## DOCUMENT PASSAGE
__________________________________________________
K-Means Example

Implement K-Means algorithm with TensorFlow, and apply it to classify handwritten digit images. This example is using the MNIST database of handwritten digits as training samples (http://yann.lecun.com/exdb/mnist/).

Note: This example requires TensorFlow v1.1.0 or over.

Author: Aymeric Damien
Project: https://github.com/aymericdamien/TensorFlow-Examples/



In [1]:

    
from __future__ import print_function

import numpy as np
import tensorflow as tf
from tensorflow.contrib.factorization import KMeans

# Ignore all GPUs, tf random forest does not benefit from it.
import os
os.environ["CUDA_VISIBLE_DEVICES"] = ""



In [2]:

    
# Import MNIST data
from tensorflow.examples.tutorials.mnist import input_data
mnist = input_data.read_data_sets("/tmp/data/", one_hot=True)
__________________________________________________
## DATA RECORDS
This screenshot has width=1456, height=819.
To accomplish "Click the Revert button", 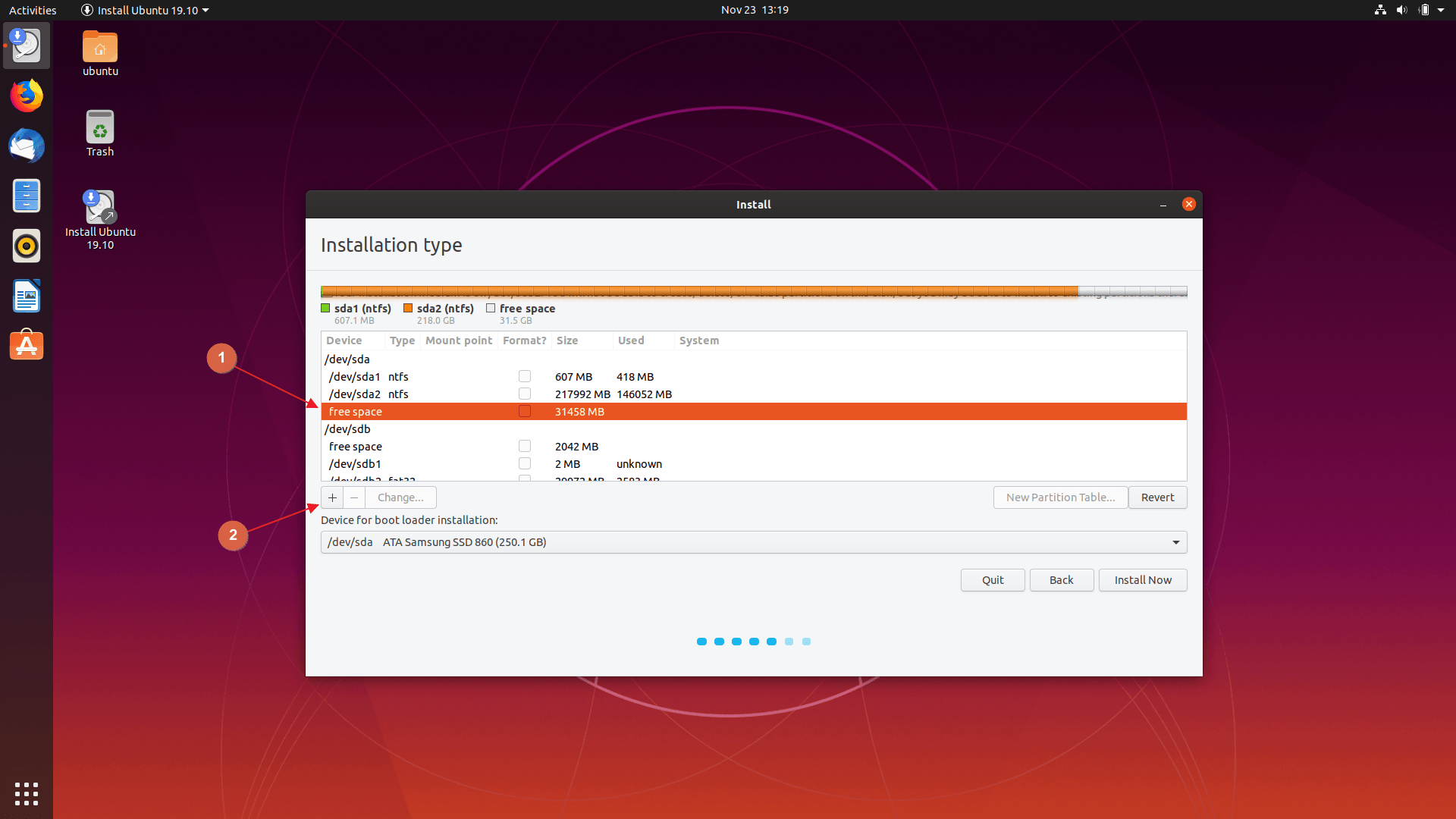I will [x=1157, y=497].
__________________________________________________
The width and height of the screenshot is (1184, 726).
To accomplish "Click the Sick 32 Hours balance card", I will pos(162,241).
__________________________________________________
## WHAT THE TASK REQUIRES
Please reproduce the K-Means example word for word, between "K-Means Example" and "v1.1.0 or over.", inclusive.

## TASK RESPONSE
K-Means Example

Implement K-Means algorithm with TensorFlow, and apply it to classify handwritten digit images. This example is using the MNIST database of handwritten digits as training samples (http://yann.lecun.com/exdb/mnist/).

Note: This example requires TensorFlow v1.1.0 or over.